酒意渐渐漫上来,脸颊烧得发烫。我对着微凉的空气深呼出一口气,白雾袅袅散开——哦,原来已经到十二月了。总觉得,唯有秋冬时节,才能这般真切地触碰到时间流逝的痕迹。就像朱自清先生笔下写的:“去的尽管去了,来的尽管来着,去来的中间,又怎样的匆匆呢?”我想,大抵就是这般白驹过隙、吞云吐雾般的匆匆吧。
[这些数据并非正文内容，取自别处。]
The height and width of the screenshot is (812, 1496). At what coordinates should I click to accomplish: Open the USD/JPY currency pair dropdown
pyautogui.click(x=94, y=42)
人生一世,从襁褓中的婴孩到鬓发苍苍的老者,身边的人就像驿站里的旅客。有人拎着行囊转身离去,也会有人揣着一杯热咖啡,笑意盈盈地走来。老师傅的离职,是他半生职场生涯圆满的句点,亦是他崭新退休生活的扉页。时间向来慷慨,却又无比吝啬,我们能做的,不过是把共事的每个瞬间妥帖珍藏,再怀着最诚挚的笑意,送他奔赴下一场山海。
学会妥善安放陪伴者离开的怅惘,接纳心底翻涌的失落,本就是人生的必修课。这世界就像一个巨大的草台班子,我们都在各自的剧本里,演着独属于自己的角色与段落。能把当下的每一句台词念得舒展从容,就算没有辜负这场聚散离合。祝他往后的日子,三餐四季皆有清欢,岁岁年年尽是精彩;也祝我此后敲键盘的深夜,不再被孤单悄悄填满。
冬季,本就是年的预告。有了过年这个盼头,每个人的心里,便都揣着一份温热的念想。贵州的冬天,空气里总飘着“归期”的味道。那些离家千里的人,把“回家过年”四个字折成小小的纸笺,小心翼翼装进沉甸甸的行囊。如此一来,再冷的夜班、再冗长的报表,好像都变得轻盈了几分。
雾气会散,白驹会远。只要心里揣着一份暖,便足以捂热整个冬天。